Bryan Adams saves whale from hunters by acting as human shield while on holiday in Mustique

Adams even co-founded an organization in 2016 with the aim of preserving the natural beauty of the islands.


                            Bryan Adams saves whale from hunters by acting as human shield while on holiday in Mustique

He's a singer, songwriter, record producer, guitarist, photographer, philanthropist, and an all-together great human being. While Bryan Adams is legendary as one of the greatest musicians of all time, his recent actions to protect a helpless animal is only going to make you admire him more.

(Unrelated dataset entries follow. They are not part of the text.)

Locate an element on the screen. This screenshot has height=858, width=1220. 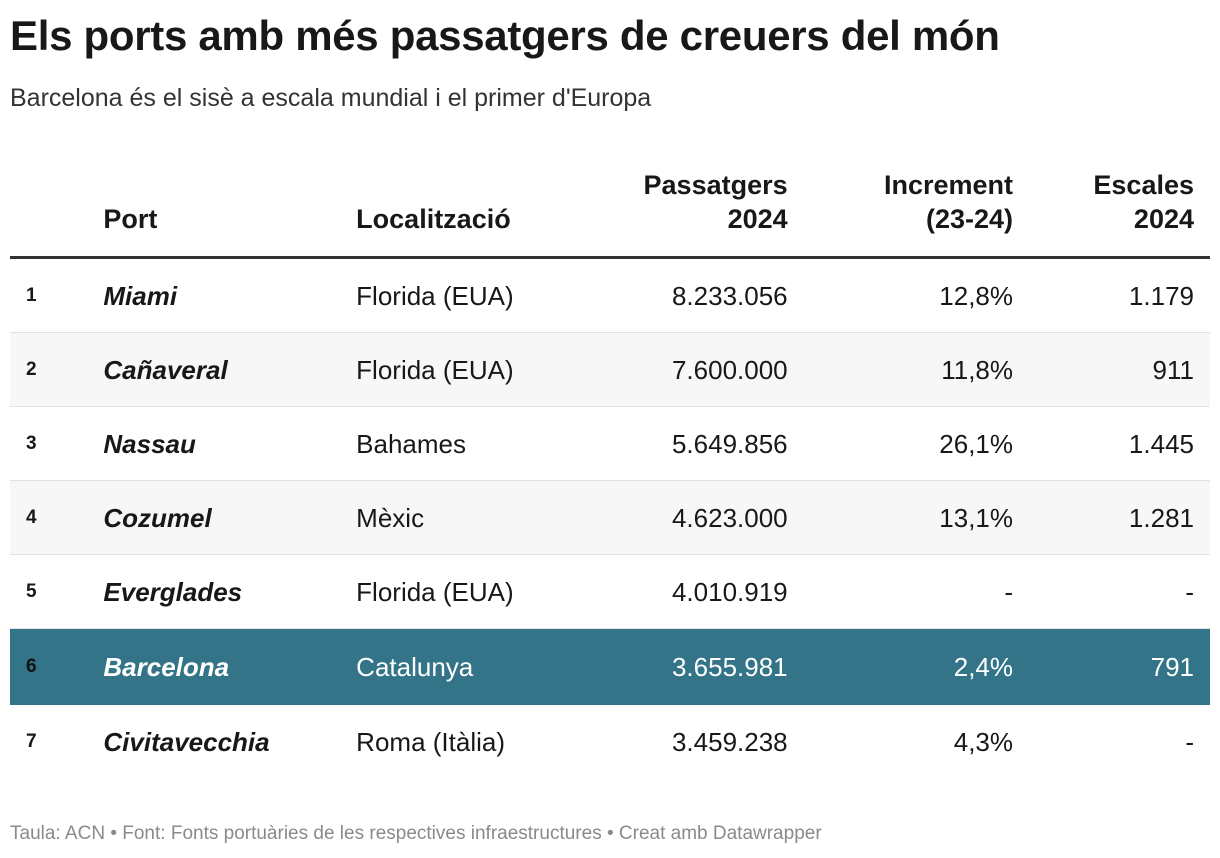
rank-cell: 6 is located at coordinates (57, 666).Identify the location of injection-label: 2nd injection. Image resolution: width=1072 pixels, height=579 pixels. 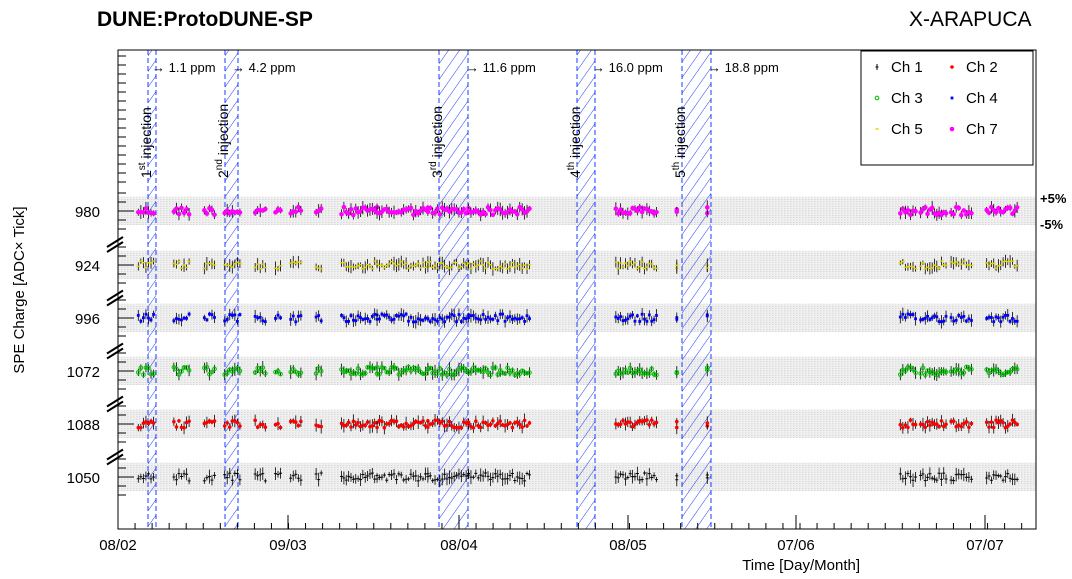
(222, 141).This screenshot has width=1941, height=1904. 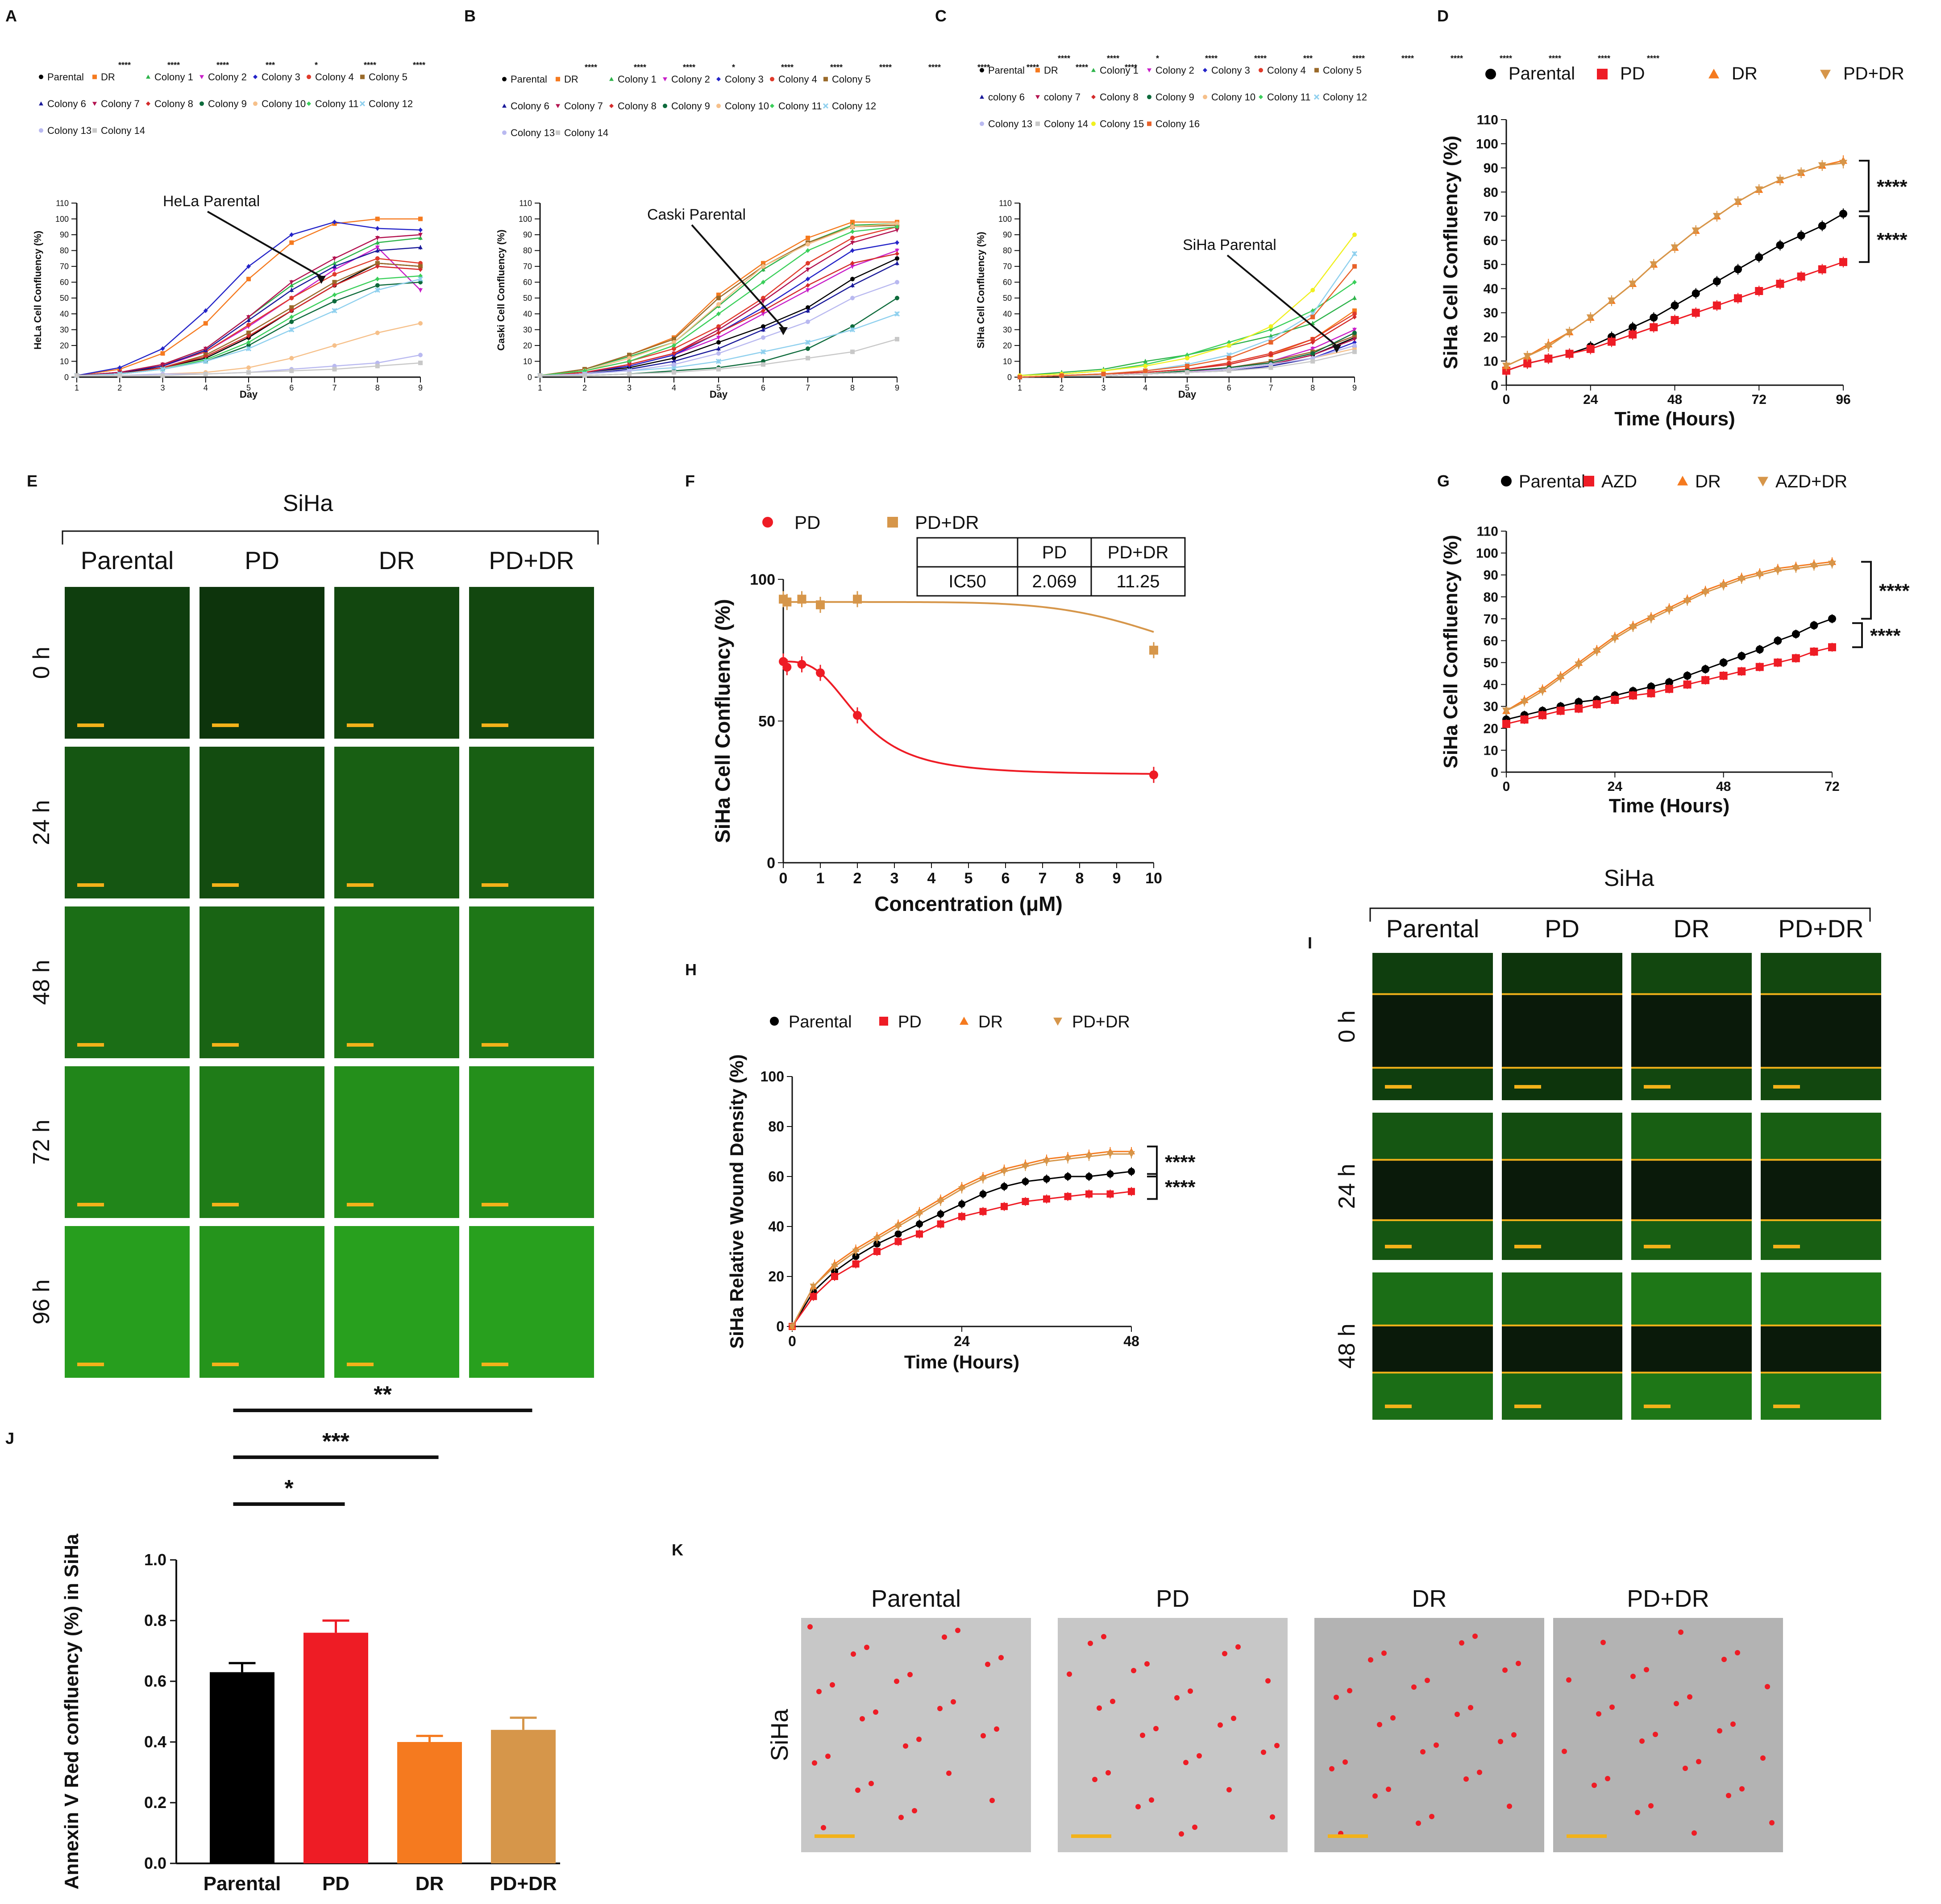 I want to click on row-label: 24 h, so click(x=1347, y=1186).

According to Searchlight, the 58-year-old Canadian rocker intervened and stopped the killing of a whale when he was visiting the Grenadines last week. Adams reportedly saw hunters going after the animal within the 1000-meter sea conservation zone around the private island of Mustique, which is home to the villas of several of the world's most rich and famous, and knew he had to do something.

Adams intervened to save a whale last week (Harry How/Getty Images)

"I was witness to a whaleboat and speed boats corralling a whale; several boats going around and hurting it. I saw it first-hand… and I got out on my paddleboard, and I was in between the whale and the whaler," he narrated. "I was there on a peaceful mission, it was a big sea, the moment may have been lost. But the whale was beside me for a moment and it was gone."

Adams said the whalers quickly left after Mustique's security boat came around to the scene and informed them they could not hunt whales within the 1000-meter sea conservation zone. The singer went on to rubbish social media reports which claimed firearms had been drawn during his confrontation with the whalers.

The singer, who happens to own a home on Mustique himself and is also a citizen of St. Vincent and the Grenadines, does not consider himself an outsider and made his opinions on whaling clear: he feels the country should move away from hunting and instead focus on whale watching and other forms of eco-tourism.

Adams co-founded the SVGEF in 2016 to preserve the natural beauty of the islands (Tim P. Whitby-WPA Pool/Getty Images)

Adams, along with English financier and environmentalist Ben Goldsmith, had also started the St. Vincent and the Grenadines Environment Fund (SVGEF) in 2016 with the aim of preserving the natural beauty of the islands. "My role is that of somebody who wants to make sure we protect it (SVG) for the future, for our children and children’s children," he told Searchlight.

The 58-year-old said added that he feels the turtles, geckos, and birds also need to be protected. "I am not interested in damaging the country. I want people to come to SVG and see how beautiful the environment here is," he explained. "It is so broad and beautiful and rare… eco-tourism should be the focus of the future as it is a much more viable thing to be thinking of instead of whaling because tourists would be horrified if they see that going on."